The oft asked question, ‘Can we have carrots for garden nibbles?’ is now being met with a resounding ‘YES!’ from the garden staff.  Our first crop of carrots are ready for harvest and the students have been happily munching them after each garden class.  Carrots are the most popular garden nibble and we suspect there is an element of magic that can’t be ignored. Pulling the carrot out of the soil is almost as satisfying as eating them. Munching every last bit of orange goodness ends an hour in the garden with smiles from the children. Carrots, lettuce, spinach, kale, and peas are all ready for eating. Happy students walking the garden paths this spring with handfuls of green and bright orange.  Carrot taco anyone?

Learning about Pollinators, bees specifically, and digging deep into the soil to see what’s living there has been an inquiry that the First Grade students have done very well.  Their enthusiasm and straight forward connection to the living world of the garden is always a delight to see.

 

The much beloved kale was harvested by the Second Grade students recently.  After the harvest, students studied the entire plant, noting the green seed pods forming on the stem and drawing the plants in their journals. The kale plants have provided endless garden nibbles for the students throughout the year. As the kale plants go to seed, we keep them in the garden to watch them flower and grow seed pods. The students love to eat the kale flowers as well.

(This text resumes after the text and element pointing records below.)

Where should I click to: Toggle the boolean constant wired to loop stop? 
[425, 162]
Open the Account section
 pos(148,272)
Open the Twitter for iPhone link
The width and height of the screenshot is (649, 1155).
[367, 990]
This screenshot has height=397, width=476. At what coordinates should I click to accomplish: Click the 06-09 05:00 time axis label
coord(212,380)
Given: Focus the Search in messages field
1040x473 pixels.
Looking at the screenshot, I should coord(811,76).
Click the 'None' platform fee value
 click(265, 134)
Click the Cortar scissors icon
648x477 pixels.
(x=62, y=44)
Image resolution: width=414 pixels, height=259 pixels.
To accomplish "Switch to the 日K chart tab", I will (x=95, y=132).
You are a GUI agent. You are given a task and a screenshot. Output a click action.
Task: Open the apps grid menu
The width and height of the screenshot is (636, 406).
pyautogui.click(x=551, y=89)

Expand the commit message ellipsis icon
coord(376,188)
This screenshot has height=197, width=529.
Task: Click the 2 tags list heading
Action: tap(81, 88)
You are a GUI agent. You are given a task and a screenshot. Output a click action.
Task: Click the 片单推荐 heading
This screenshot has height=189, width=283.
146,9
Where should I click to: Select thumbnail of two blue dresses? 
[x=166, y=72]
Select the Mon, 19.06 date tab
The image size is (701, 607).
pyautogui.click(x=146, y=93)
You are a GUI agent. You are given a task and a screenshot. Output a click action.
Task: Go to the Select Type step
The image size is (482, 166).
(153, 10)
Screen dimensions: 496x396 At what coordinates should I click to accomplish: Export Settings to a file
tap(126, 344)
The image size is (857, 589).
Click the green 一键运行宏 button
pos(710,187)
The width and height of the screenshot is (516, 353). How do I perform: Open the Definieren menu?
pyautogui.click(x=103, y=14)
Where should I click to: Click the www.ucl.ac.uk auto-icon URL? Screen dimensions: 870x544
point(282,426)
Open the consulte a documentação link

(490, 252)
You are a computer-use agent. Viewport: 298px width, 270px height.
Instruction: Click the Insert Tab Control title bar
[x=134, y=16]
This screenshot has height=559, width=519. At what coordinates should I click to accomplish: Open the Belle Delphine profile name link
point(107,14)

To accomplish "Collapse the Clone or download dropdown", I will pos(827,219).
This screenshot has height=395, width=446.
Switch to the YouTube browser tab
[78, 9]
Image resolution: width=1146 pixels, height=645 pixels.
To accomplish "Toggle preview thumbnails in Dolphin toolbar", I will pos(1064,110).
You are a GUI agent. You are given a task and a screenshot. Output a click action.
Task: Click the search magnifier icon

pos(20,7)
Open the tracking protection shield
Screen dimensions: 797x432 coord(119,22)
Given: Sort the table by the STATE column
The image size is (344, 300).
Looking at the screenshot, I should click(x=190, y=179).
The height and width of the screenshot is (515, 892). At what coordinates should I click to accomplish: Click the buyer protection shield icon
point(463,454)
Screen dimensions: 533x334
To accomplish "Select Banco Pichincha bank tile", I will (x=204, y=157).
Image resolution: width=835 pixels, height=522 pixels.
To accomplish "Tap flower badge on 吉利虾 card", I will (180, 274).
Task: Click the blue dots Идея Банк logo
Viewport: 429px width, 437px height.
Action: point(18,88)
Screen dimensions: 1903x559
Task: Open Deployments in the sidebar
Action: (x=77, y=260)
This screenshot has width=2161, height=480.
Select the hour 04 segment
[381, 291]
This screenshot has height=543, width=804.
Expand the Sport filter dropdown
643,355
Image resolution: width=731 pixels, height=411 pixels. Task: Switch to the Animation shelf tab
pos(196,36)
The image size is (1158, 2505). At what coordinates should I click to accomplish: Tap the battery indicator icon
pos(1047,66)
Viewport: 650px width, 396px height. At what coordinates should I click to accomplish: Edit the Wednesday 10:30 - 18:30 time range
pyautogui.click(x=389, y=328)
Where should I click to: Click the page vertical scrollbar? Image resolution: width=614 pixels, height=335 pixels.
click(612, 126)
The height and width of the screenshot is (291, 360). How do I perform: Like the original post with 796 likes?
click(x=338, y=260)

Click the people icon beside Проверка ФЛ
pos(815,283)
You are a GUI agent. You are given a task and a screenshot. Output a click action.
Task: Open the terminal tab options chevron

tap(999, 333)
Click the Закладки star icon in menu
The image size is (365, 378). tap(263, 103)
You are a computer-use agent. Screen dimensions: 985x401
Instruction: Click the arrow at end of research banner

Third Grade students have learned about seed families by hands on experience with sorting, naming, and then planting seeds in the soil.  They enjoyed learning the different ‘family’ names and learning how the plants produce seeds. The final, and most popular step was harvesting and preparing a fresh salad bowl that was dressed with freshly made dressing. Liza Elman, our culinary arts instructor, was on hand to support students in making the dressing.

Fourth Grade students have designed and engineered trellis’s for peas. They are now observing as the peas they planted are climbing on the trellis’s and beginning to produce peas for eating. Recently, they also planted beans around the poles of our bean teepees and took the time to notice the differences in the ways the peas and beans grow and how we support growth of each plant differently.

Growing micro greens through the dark, cool days of early spring has been a task that the Grade Five students took charge of. The pea shoots produced were eaten fresh, and also made into pea shoot pesto that was used on Earth Day as a condiment for veggie snacks.  Many students (and teachers) have become pea shoot converts and prefer pea shoot pesto to the traditional basil variety.

A new garden has grown up near the first grade wing, on the West side of the Elementary school. The fifth grade students have helped dig out pathways and prepared the beds that are now producing some fresh peas, kale, sorrel and broccoli.  Fifth graders will continue to check in and work on the easily accessible SNACC garden. It’s just a hop, skip and jump away from the play field and they can come over during recess to help and nibble.

This spring has kept us busy with cold, wet weather however there’s no stopping the growing. Just like the children who come to garden classes each week, enthusiastic, hungry and full of surprises the garden has provided a wealth of learning and eating.   Children, gardens, eating and growing, a winning combination!